Endocrinology and diabetes
Life as an endocrinologist or diabetologist
Predominantly an outpatient specialty, some of your patients will require hospital admission for you to investigate and manage their condition. In addition, you’ll often support primary care (GPs) in some of the public health challenges such as obesity and type 2 diabetes.
What’s more, at least 15% of all hospital inpatients have diabetes or an endocrine disorder. Increasingly, you’ll manage patients jointly with other hospital-based colleagues. As a specialism that covers the effects of hormones on the whole body, you also have skills that can help across all of general medicine and often help support emergency admissions to hospital for people with a broad range of conditions.
One of the great things about the specialty is there is no typical day. You may see people of all ages with newly diagnosed type 1 diabetes, or diabetic complications or with diabetes in certain circumstances, for example pregnancy. As an endocrinologist, you’ll work in a specialist setting treating patients with a wide range of endocrine disorders. You may be leading team meetings (called multi-disciplinary meetings) or teaching other students or doctors about how to diagnose the more challenging conditions. It is a career that you can mould to your strengths.

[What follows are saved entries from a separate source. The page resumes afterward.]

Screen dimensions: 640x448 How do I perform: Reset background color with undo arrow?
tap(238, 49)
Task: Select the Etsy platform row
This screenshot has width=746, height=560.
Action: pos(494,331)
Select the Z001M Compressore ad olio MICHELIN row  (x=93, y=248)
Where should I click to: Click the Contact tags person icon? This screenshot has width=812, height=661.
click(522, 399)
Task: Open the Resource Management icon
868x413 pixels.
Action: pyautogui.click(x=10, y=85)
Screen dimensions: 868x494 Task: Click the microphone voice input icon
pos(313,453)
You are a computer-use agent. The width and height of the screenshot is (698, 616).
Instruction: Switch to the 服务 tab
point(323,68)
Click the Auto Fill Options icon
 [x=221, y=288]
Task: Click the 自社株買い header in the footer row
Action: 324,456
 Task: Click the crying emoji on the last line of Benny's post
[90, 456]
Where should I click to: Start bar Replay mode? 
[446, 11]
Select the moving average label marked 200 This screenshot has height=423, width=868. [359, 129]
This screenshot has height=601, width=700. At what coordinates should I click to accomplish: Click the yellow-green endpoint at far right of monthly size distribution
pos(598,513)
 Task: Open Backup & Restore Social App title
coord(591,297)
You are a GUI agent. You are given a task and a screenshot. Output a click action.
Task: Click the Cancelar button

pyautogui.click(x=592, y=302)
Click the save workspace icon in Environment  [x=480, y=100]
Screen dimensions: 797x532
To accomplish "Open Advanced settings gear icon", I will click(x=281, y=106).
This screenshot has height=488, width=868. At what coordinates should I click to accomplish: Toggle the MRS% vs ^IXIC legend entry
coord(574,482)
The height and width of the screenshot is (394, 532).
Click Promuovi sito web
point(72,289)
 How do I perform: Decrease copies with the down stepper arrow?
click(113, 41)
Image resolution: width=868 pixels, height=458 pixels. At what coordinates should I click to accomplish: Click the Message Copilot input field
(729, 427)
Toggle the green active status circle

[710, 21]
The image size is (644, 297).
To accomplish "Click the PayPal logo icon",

Endocrinologists and diabetologists treat conditions such as:
- diabetes mellitus
- thyroid disease
- lipid disorders
- endocrine disorders of the reproductive system, such as polycystic ovary syndrome
- adrenal disease
- bone and calcium disorders
- pituitary disease
- endocrine late effects of cancer treatment
Common procedures include:
- programmed investigations for complex endocrine disorders
- managing endocrine patients and patients with diabetes before and after surgery
- management of diabetic and endocrine emergencies such as ketoacidosis and hypercalcaemia
- managing diabetes and endocrine conditions during pregnancy
You’ll also be expected to perform as part of a large, multidisciplinary team including specialist nurses, allied health professionals and other specialist clinicians, and work across medical wards treating patients with general medical problems.
How about the benefits?
Your first step is medical school. Typically, you’ll need excellent GCSEs and three A or A* passes at A level including chemistry for a five-year undergraduate degree in medicine. Many medical schools also ask for biology and others may require maths or physics.
If you already have a degree, you could study for a four-year postgraduate degree in medicine.
You’ll need to pass an interview and admissions test. You’ll be asked to show how you demonstrate the NHS values such as compassion and respect.
Some medical schools look to recruit a mix of students from different backgrounds and geographical areas, so your educational and economic background and family circumstances could be considered as part of your application.